Seattle
Today I wrote an email which contained the sentence "I'm simply flabbergasted" which seemed both appropriate and natural but also made me realize that I could not define "flabbergasted" except to summon up what I thought were the synonoums "stunned," "speechless" and "shocked."
But it occurs to me I'm just guessing, and so in real time--people! this is cutting edge blogging--I consult Dictionary.com which produced the following result:
flabbergastedadj : as if struck dumb with astonishment and surprise; "a circle of policement stood dumbfounded by her denial of having seem the accident"; "the flabbergasted aldermen were speechless"; "was thunderstruck by the news of his promotion" [syn: dumbfounded, dumfounded, stupefied, thunderstruck]
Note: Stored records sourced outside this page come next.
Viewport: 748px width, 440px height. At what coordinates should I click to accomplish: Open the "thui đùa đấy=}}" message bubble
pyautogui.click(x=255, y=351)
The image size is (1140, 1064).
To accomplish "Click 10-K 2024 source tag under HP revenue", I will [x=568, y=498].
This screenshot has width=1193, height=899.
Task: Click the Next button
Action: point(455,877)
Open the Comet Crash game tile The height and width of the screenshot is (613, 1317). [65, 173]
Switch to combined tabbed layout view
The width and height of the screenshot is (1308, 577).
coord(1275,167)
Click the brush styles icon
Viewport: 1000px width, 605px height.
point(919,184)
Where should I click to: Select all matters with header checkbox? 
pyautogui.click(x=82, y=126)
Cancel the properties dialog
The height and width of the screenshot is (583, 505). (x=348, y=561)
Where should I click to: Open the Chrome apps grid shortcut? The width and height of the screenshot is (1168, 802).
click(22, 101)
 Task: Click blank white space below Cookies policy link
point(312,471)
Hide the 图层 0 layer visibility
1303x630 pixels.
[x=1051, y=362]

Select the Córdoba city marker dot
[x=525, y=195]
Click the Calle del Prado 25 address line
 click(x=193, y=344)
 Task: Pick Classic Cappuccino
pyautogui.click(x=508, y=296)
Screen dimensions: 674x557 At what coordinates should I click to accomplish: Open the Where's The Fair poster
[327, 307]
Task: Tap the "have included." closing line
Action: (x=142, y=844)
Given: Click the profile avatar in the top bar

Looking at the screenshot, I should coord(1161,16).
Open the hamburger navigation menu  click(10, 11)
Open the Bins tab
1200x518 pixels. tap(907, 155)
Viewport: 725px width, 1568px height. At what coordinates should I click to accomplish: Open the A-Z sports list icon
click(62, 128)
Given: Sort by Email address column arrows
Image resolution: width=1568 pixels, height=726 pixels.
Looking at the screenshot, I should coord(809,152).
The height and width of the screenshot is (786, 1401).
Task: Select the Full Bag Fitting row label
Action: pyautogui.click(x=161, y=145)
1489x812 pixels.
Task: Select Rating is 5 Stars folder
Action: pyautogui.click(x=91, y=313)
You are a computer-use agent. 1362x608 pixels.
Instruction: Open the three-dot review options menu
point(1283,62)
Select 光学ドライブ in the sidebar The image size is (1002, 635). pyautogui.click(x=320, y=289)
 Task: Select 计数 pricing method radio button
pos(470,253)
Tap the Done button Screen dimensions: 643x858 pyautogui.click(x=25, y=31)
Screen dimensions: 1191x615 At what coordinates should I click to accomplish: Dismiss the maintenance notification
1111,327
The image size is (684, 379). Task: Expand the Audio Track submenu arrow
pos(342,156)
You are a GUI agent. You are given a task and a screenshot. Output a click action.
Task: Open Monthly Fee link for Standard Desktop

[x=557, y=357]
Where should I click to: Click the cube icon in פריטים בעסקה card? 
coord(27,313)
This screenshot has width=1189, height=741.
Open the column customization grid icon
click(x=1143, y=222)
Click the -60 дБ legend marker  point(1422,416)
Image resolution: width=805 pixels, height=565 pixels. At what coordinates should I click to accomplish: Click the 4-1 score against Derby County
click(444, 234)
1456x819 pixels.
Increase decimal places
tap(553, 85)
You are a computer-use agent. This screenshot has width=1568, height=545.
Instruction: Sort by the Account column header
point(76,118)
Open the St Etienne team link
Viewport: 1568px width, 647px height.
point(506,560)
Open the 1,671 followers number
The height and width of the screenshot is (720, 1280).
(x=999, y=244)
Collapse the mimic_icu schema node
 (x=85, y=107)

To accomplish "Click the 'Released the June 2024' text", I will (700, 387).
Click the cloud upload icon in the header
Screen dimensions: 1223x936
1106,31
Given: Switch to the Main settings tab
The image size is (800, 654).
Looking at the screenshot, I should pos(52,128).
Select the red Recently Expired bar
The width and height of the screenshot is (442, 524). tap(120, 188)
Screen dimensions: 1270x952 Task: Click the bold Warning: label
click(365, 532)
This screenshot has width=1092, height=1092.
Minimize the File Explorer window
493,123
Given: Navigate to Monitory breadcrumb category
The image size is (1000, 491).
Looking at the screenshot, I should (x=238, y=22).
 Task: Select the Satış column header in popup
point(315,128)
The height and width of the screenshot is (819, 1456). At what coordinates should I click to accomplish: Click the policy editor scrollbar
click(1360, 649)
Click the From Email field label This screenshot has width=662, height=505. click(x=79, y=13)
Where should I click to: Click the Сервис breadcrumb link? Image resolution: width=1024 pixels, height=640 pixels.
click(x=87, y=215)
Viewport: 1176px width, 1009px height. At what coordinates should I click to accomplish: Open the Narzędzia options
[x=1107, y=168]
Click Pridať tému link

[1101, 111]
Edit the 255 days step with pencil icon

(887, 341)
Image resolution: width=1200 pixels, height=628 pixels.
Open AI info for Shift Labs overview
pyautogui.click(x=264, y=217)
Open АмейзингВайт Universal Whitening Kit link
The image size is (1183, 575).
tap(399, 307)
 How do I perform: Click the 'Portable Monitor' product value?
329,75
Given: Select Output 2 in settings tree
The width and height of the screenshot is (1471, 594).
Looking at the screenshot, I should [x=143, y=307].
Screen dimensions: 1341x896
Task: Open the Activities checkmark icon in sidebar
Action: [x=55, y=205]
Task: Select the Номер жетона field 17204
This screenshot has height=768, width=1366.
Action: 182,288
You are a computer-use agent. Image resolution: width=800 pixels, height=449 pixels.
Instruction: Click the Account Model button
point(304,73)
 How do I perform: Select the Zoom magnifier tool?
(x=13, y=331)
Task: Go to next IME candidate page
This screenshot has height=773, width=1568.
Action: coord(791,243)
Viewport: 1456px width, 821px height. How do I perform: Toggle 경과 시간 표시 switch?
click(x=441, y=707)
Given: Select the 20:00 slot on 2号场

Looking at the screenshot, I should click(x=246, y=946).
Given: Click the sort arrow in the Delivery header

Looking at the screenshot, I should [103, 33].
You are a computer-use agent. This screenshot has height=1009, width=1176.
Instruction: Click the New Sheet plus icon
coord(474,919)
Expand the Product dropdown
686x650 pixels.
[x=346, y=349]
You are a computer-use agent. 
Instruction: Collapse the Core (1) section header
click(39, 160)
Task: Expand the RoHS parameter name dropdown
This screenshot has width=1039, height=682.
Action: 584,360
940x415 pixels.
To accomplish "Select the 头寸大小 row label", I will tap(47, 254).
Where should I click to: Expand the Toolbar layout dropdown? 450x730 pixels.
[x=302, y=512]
So I am happy to report that I really was flabbergasted today. And no, I'm not tellin'
But the fact that "dumfounded" showed up in the definition does compel me to once again suggest that for all your freaky clothing needs you consult Paula, the mastermind behind Dumb Clothing.
ok, i'm a total nerd. i looked flabbergast up in the OED:
trans. To put (a person) in such confusion that he does not for the moment know what to do or say; to astonish utterly, to confound.
Hence flabbergastation, the action of flabbergasting; the state of being flabbergasted.
[First mentioned in 1772 as a new piece of fashionable slang; possibly of dialectal origin; Moor 1823 records it as a Suffolk word, and Jamieson, Suppl. 1825, has flabrigast to gasconade, flabrigastit worn out with exertion, as used in Perthshire. The formation is unknown; it is plausibly conjectured that the word is an arbitrary invention suggested by FLABBY or FLAP and AGHAST.]